Do you ever wish you could meet people from the past? Evelina van Millingen Pisani is one of those intriguing characters I’d like to share a cup of tea with.
I got to know her in the book Evelina: A Victorian Heroine in Venice by Judith Harris, a writer based in Rome. The book opens with a flood about to engulf the land Evelina is protecting, the inheritance from her late husband, Count Almorò III Pisani.
But then we flashback to Evelina’s chaotic heritage; for example, her father, a British doctor, was accused of having murdered Lord Byron. Evelina’s French mother Marionca was both victim and perpetrator in her own turmoil, it seems: Harris tells us of her manipulations, affairs, and alarming reactions to events, but in the face of her husband’s neglect as well as machinations against her by other family members, some of her behavior seems understandable. Wherever the truth lies, Evelina escaped this chaos and found refuge in her adoring husband, a Venetian Count from the noble Pisani family.

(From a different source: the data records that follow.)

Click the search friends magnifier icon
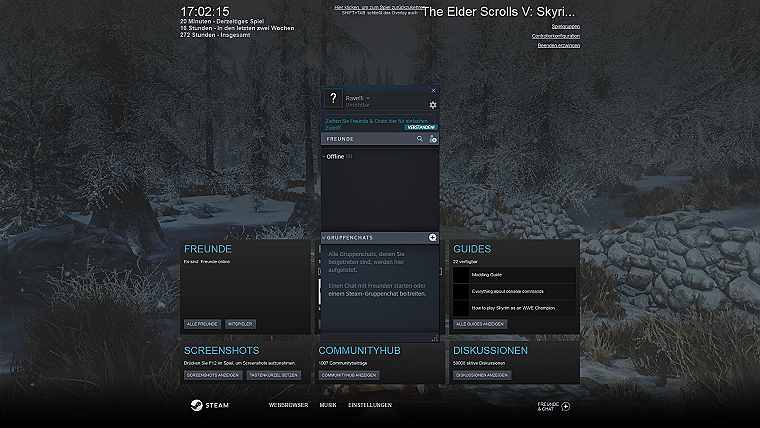 click(420, 139)
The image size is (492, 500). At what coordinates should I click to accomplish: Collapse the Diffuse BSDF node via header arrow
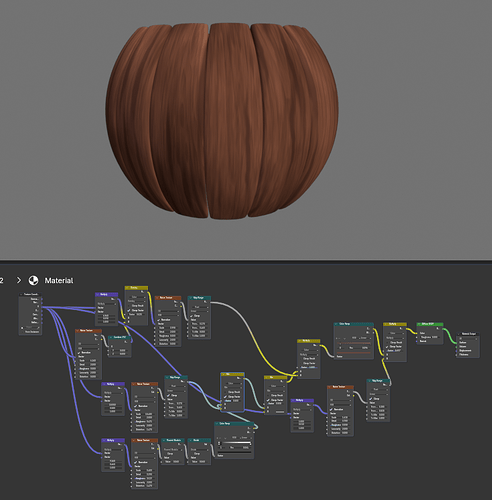[x=419, y=324]
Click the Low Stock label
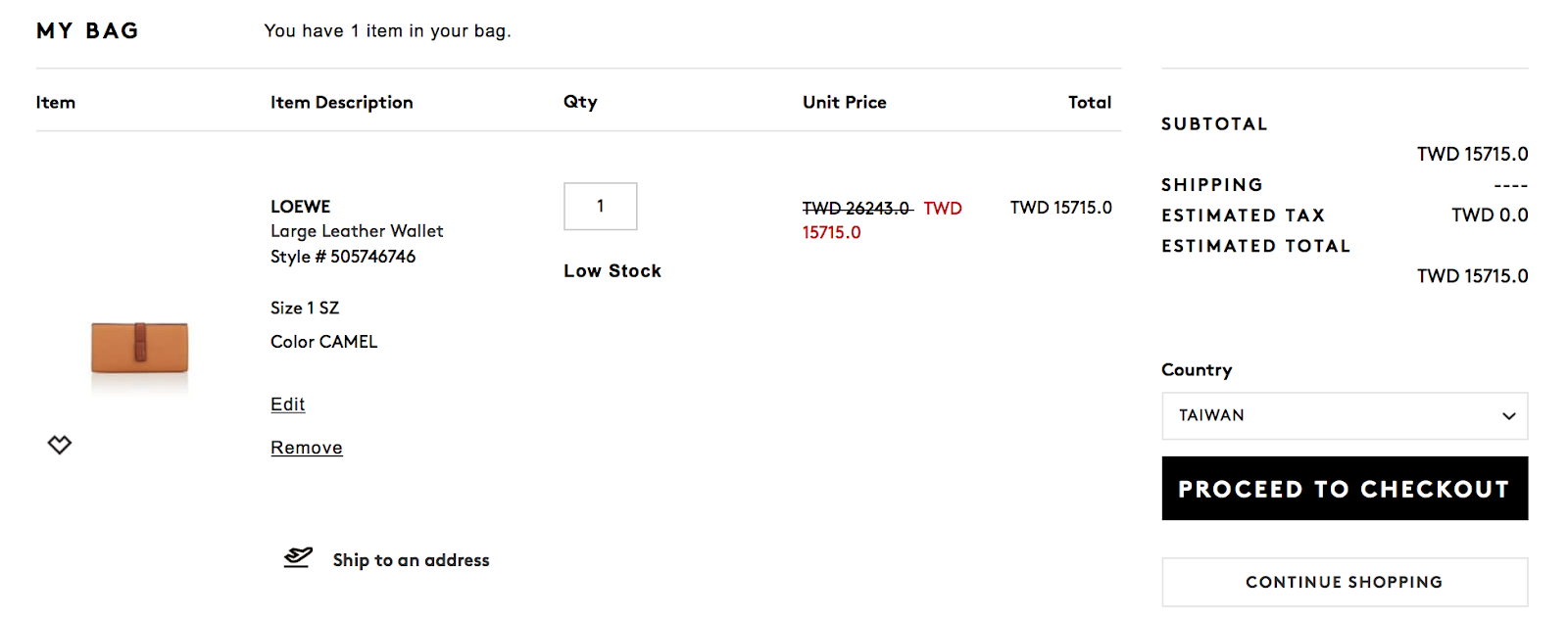The width and height of the screenshot is (1568, 620). [612, 271]
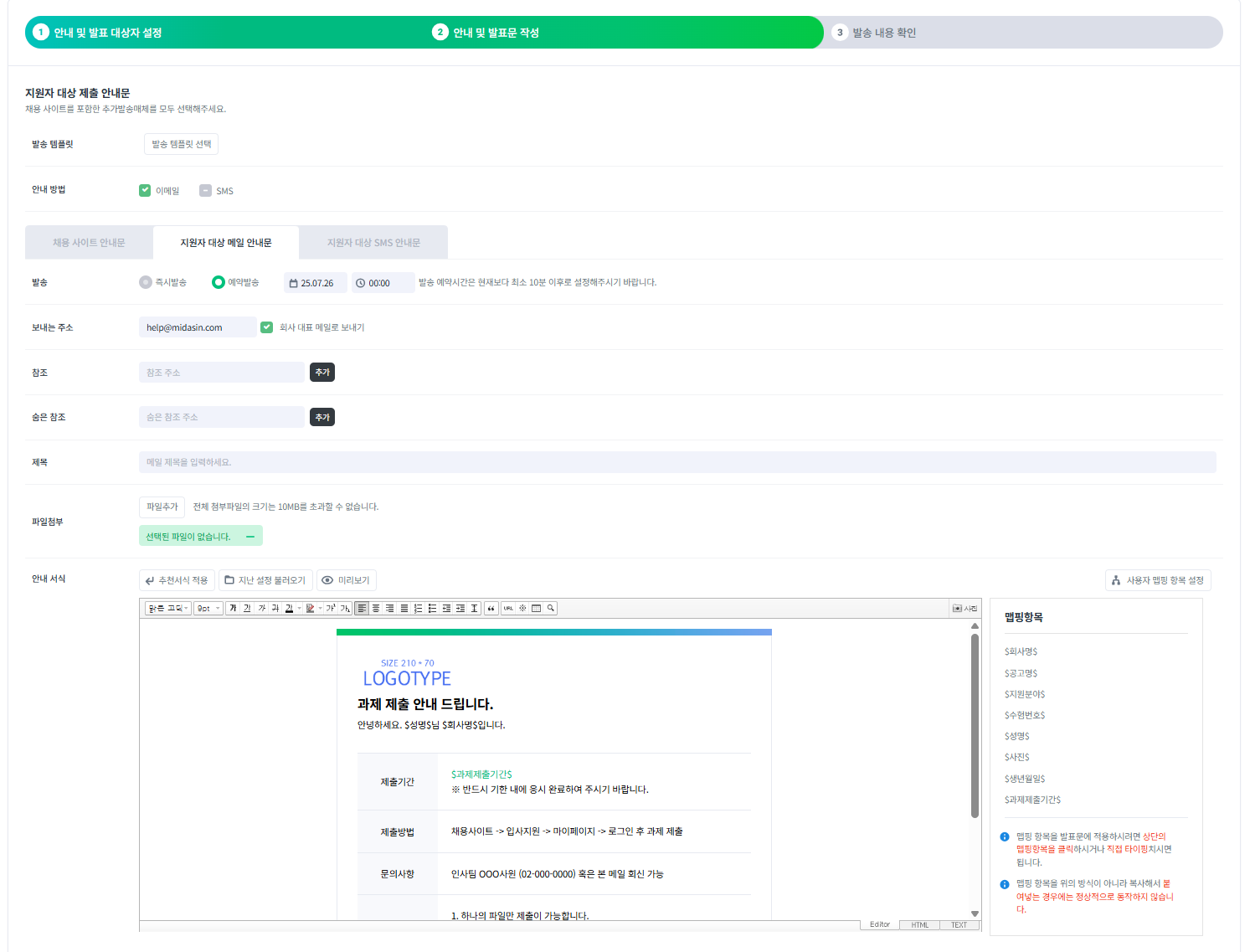Switch to the 채용 사이트 안내문 tab
Viewport: 1250px width, 952px height.
[89, 243]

I won’t try to summarize the whole story here–you can find that on Amazon or, better yet, you can read the book yourself! Harris meticulously digs through letters, news reports, and other historical documents to piece together this family’s curious history. Instead, I’ll share some of the highlights in the book for me, a more personal reaction rather than a book review.
One thing that drew me to the book was Evelina’s connection to the Villa Pisani in Stra, where she lived with her husband. Designing the garden was a balm to her, and her home became a refuge where she could invite friends and escape the heat and humidity of Venice. I visited the villa some years ago, reveling in the gardens, particularly the hedge maze and the orangery, Victorian garden features that I admire. I’m happy to report that my partner RJ and I made it through the maze to the center building.
Evelina also surrounded herself with other interesting folks from her era, including a close relationship with Margaret Symonds, daughter to writer John Addington Symonds, who visited her often at Villa Pisani. (Personally I loved Symonds’ biography on Frederick Rolfe, the English author who is buried in Venice; Symonds’ writing depicts this eccentric as both exasperating and sympathetic, a difficult feat.) Henry James was another admirer of Evelina’s pluck, determination, and management skills, and the Curtises, Daniel and Ariana, were her neighbors, with their constant flow of artists and writers visiting Palazzo Barbaro. Moreover, Isabella Stewart Gardner was also a close friend–and of particular interest to me since last summer I finally visited her former-home-now-museum in Boston, which is modeled after Palazzo Barbaro.
So you can see that books can inform us and entertain us and delight us, and when they intersect with the things we already know and love, that’s a bonus. In Evelina I’m sure you’ll find your own bonus, whether it’s reading about Lord Byron’s death, or life in Constantinople, or growing up in Rome. Have fun finding out!
Judith Harris also contributed to First Spritz Is Free: Confessions of Venice Addicts, with her chapter “Venice Between Poetry and Pragmatism.” Here’s an excerpt, where she tells more about the Curtises’ role in Venetian society:
“After the Napoleonic era, Venice increasingly attracted artists, writers, the ultra-cultivated and the merely wealthy from all over Europe as well as the United States. Especially the Americans found Venice a soothing instance of decadence and pleasing contrast from the manufacturing cities of the US Northeast, like Boston. Finding it meant buying it—and the great double Palazzo Barbaro on the Grand Canal passed into the hands of the rich Bostonian merchant banker Daniel Curtis and his wife, who became the doyennes of Venetian society.
At that time the Venetians themselves were in deep trouble. Many were also in debt, for the Austrian rulers (ousted only in 1866) neglected the Venetian ports in preference to Trieste. At the same time the manufacturing revolution sweeping Northern Italy bypassed Venice for the better-connected Milan and Turin. So many jobs were lost that the Venetian population declined by one quarter in just a dozen years.
The one hundred or so aristocratic Venetian families sold off their palazzi, paintings, and possessions, one by one. The Curtises, who first rented the fifteenth century Palazzo Barbaro in 1880, purchased it in 1885 for the equivalent of around $16,000. (In 2017 its top two floors were sold for $2 million.) The Curtises found the palazzo(in reality a double palazzo) in terrible condition, and painstakingly and expensively restored it to its former glory. The interior of its piano nobile was painted by John Singer Sargent, who happened to be a Curtis cousin.”